Il rendimento del titolo di Stato americano a 10 anni è raddoppiato dall’1,543% di inizio anno al 3,02% odierno. Giova ricordare in questo caso il funzionamento del mercato obbligazionario: a fronte di un aumento dei tassi per i titoli di nuova emissione, si venderanno i titoli con rendimento all’1,543% per acquistare i titoli che rendono il 3,02%. E si venderanno fintanto che il prezzo del primo titolo non avrà raggiunto lo stesso rendimento dei titoli di nuova emissione. Se prendiamo ad esempio il BTP decennale (scadenza 1 giugno 2032) ha perso circa il 14% da inizio anno (e non dimentichiamo che scontiamo qua il rischio tassi senza considerare il rischio emittente che si inasprirà con l’avvicinarsi delle elezioni del 2023).
Le azioni non se la sono passata meglio, e anche qua, anticipando gli eventi di 6-12 mesi, i mercati sono scesi in modo marcato. Prendendo l’indice di riferimento americano, l’S&P500, è stato lasciato sul terreno oltre il 16%, con il solo mese di marzo chiuso in positivo, e gli altri tre mesi archiviati in negativo. Addirittura peggio se l’è passata l’indice dei tecnologici, perdendo da inizio anno oltre il 25%.
In queste cattive notizie cerchiamo di trarre alcune conclusioni:
- In finanza non esistono o quasi i porti sicuri;
- La diversificazione paga;
- Mosse avventate rischiano di fare danni irreparabili (letteralmente irreparabili);
- Non investire non preserva dai rischi;
- I mercati stanno già scontando una parte di quanto stiamo raccontando.

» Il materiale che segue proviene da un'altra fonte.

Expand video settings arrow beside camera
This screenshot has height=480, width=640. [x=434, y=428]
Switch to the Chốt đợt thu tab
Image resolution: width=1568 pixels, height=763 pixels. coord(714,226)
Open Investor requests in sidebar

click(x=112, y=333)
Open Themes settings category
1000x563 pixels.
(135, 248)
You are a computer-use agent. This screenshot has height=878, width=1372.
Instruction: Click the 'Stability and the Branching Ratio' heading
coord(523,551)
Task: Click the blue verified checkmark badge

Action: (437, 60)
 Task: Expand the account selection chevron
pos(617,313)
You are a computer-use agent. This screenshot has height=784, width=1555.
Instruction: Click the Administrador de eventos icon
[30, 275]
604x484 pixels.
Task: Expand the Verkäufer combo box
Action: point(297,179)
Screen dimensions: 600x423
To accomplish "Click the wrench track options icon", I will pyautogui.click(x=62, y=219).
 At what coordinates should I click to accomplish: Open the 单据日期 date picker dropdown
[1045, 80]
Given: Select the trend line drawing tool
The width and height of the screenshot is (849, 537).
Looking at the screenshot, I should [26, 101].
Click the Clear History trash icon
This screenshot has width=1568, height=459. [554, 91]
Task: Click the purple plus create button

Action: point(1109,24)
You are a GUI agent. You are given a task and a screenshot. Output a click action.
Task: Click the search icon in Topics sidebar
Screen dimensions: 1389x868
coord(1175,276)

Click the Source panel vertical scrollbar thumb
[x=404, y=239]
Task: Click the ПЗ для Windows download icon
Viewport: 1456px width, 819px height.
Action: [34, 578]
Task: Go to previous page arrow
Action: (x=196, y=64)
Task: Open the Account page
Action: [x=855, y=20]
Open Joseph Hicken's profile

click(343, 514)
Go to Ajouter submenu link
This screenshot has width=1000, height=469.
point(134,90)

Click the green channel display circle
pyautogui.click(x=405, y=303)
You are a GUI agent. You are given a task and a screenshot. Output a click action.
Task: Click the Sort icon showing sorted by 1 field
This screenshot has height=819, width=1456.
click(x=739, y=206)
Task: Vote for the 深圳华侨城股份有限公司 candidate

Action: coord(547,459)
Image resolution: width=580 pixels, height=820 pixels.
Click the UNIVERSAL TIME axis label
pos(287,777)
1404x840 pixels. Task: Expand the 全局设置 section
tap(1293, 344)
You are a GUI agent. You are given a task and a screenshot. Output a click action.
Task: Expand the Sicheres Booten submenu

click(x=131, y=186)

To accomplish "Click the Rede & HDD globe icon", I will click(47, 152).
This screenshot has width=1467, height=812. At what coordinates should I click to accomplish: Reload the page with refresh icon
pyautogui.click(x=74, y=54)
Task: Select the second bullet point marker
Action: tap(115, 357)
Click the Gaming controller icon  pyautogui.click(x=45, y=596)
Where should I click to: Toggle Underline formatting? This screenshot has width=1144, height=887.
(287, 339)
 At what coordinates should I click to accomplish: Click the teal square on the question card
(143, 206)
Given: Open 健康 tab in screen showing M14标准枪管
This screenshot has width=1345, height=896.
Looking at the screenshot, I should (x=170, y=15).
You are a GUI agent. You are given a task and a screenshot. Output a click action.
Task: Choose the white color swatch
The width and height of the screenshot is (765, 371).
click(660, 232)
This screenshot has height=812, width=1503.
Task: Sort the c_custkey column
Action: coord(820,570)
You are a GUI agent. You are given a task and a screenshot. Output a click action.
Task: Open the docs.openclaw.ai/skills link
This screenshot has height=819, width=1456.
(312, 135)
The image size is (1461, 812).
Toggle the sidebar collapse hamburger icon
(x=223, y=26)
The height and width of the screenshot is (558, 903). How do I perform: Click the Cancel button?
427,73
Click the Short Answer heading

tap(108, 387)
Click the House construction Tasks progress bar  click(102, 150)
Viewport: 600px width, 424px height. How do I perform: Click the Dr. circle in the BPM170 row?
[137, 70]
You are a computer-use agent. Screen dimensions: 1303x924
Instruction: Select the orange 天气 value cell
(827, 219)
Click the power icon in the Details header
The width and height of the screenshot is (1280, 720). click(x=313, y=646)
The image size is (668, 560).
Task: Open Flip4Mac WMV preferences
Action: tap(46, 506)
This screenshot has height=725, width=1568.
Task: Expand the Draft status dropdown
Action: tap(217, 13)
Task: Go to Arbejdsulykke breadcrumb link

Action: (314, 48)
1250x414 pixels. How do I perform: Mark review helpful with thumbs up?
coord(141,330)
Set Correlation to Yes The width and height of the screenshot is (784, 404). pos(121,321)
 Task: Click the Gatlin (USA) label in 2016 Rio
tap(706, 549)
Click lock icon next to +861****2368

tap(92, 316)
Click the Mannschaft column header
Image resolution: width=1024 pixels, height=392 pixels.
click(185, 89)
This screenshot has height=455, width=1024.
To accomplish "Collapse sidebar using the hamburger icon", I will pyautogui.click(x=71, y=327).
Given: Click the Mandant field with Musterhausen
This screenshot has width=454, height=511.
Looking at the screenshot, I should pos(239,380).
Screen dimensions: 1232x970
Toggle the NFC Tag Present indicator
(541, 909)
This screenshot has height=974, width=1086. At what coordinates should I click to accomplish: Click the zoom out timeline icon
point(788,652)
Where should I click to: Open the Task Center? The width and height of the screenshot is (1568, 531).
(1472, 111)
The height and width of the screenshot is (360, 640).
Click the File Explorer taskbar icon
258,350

I portafogli da inizio anno sono mediamente in perdita, ma perdono molto meno del mercato azionario, e addirittura notevolmente meno di un BTP a dieci anni. Questi effetti sono dati dalla diversificazione, che consente di evitare a priori – ovvero nel momento in cui l’investimento viene effettuato – i pensieri che vengono in momenti più complessi come questo. Il fatto di essere coscienti di aver fatto gli investimenti con oculatezza nel momento in cui sono stati effettuati evita di intervenire riparando danni, con una conseguente percentuale statistica molto elevata di fare disastri al portafoglio. In molti si interrogano se non fosse stato meglio non investire e lasciare il denaro sul conto corrente, ma questo si sarebbe tradotto in una perdita dell’8% determinata dall’erosione dell’inflazione. Semplificando all’estremo, possiamo affermare che aver lasciato il denaro sul conto corrente e averli invece investiti ha generato lo stesso risultato (ricordiamo che l’inflazione è dell’8%), ed è vero che nel caso degli investimenti le due perdite teoriche si sommano, ma la differenza è che gli investimenti non perdono fintanto che non vengono liquidati, ed è doppiamente vero che, salvo errori grossolani sull’asset allocation, recuperano abbondantemente quanto lasciato sul terreno ripagando dell’inflazione, cosa che non avviene per il denaro sul conto corrente, per il quale si dovrebbe sperare in un’improbabile deflazione dell’8% al fine di rientrare della perdita.
Le facili ma non scontate conclusioni sono che ogni momento di difficoltà sui mercati ha avuto le proprie peculiarità, ma dubbi, patemi, speranze, interrogativi sono gli stessi ogni volta. Ciò che non cambia, e non deve cambiare fino a prova contraria, sono gli assiomi che regolano gli investimenti: corretta identificazione del profilo di rischio e della tolleranza alle perdite, opportuna diversificazione, focalizzazione sugli obiettivi di investimento di medio-lungo periodo non facendosi travolgere dall’emotività del momento.